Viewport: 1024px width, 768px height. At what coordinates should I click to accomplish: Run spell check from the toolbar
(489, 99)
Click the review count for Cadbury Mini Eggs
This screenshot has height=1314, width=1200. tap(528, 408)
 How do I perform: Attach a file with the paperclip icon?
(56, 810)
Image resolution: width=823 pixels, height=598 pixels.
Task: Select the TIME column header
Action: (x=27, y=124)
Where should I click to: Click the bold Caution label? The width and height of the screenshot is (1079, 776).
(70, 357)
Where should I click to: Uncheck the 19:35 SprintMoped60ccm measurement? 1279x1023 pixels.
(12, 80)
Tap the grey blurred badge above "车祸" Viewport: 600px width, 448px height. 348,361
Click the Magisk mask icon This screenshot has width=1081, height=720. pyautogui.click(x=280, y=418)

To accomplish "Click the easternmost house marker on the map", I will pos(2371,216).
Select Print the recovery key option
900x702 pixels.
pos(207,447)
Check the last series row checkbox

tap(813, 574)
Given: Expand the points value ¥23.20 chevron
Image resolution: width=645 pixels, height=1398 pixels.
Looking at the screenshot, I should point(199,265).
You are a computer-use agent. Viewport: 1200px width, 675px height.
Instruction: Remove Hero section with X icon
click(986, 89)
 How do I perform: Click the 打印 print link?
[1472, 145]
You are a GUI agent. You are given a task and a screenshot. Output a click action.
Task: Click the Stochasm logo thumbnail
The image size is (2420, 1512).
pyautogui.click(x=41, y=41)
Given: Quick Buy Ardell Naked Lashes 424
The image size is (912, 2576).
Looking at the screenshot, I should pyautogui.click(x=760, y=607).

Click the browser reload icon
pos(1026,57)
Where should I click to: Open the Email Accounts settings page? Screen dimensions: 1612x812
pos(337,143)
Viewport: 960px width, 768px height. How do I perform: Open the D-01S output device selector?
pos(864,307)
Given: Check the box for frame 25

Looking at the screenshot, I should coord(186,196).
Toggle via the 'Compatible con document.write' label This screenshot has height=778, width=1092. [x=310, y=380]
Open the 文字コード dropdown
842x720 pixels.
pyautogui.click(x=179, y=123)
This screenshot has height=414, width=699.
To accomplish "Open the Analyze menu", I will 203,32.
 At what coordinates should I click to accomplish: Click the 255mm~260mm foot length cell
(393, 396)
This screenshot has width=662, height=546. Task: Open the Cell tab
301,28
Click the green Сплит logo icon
----
# Work instructions
Please restate the material above, word for word and in full.

# Result of this exercise
Viewport: 1024px width, 768px height. At what coordinates should I click to accomplish: Run spell check from the toolbar
(489, 99)
Click the review count for Cadbury Mini Eggs
This screenshot has height=1314, width=1200. tap(528, 408)
 How do I perform: Attach a file with the paperclip icon?
(56, 810)
Image resolution: width=823 pixels, height=598 pixels.
Task: Select the TIME column header
Action: (x=27, y=124)
Where should I click to: Click the bold Caution label? The width and height of the screenshot is (1079, 776).
(70, 357)
Where should I click to: Uncheck the 19:35 SprintMoped60ccm measurement? 1279x1023 pixels.
(12, 80)
Tap the grey blurred badge above "车祸" Viewport: 600px width, 448px height. 348,361
Click the Magisk mask icon This screenshot has width=1081, height=720. pyautogui.click(x=280, y=418)

To accomplish "Click the easternmost house marker on the map", I will pos(2371,216).
Select Print the recovery key option
900x702 pixels.
pos(207,447)
Check the last series row checkbox

tap(813, 574)
Given: Expand the points value ¥23.20 chevron
Image resolution: width=645 pixels, height=1398 pixels.
Looking at the screenshot, I should point(199,265).
You are a computer-use agent. Viewport: 1200px width, 675px height.
Instruction: Remove Hero section with X icon
click(986, 89)
 How do I perform: Click the 打印 print link?
[1472, 145]
You are a GUI agent. You are given a task and a screenshot. Output a click action.
Task: Click the Stochasm logo thumbnail
The image size is (2420, 1512).
pyautogui.click(x=41, y=41)
Given: Quick Buy Ardell Naked Lashes 424
The image size is (912, 2576).
Looking at the screenshot, I should pyautogui.click(x=760, y=607).

Click the browser reload icon
pos(1026,57)
Where should I click to: Open the Email Accounts settings page? Screen dimensions: 1612x812
pos(337,143)
Viewport: 960px width, 768px height. How do I perform: Open the D-01S output device selector?
pos(864,307)
Given: Check the box for frame 25

Looking at the screenshot, I should coord(186,196).
Toggle via the 'Compatible con document.write' label This screenshot has height=778, width=1092. [x=310, y=380]
Open the 文字コード dropdown
842x720 pixels.
pyautogui.click(x=179, y=123)
This screenshot has height=414, width=699.
To accomplish "Open the Analyze menu", I will 203,32.
 At what coordinates should I click to accomplish: Click the 255mm~260mm foot length cell
(393, 396)
This screenshot has width=662, height=546. Task: Open the Cell tab
301,28
Click the green Сплит logo icon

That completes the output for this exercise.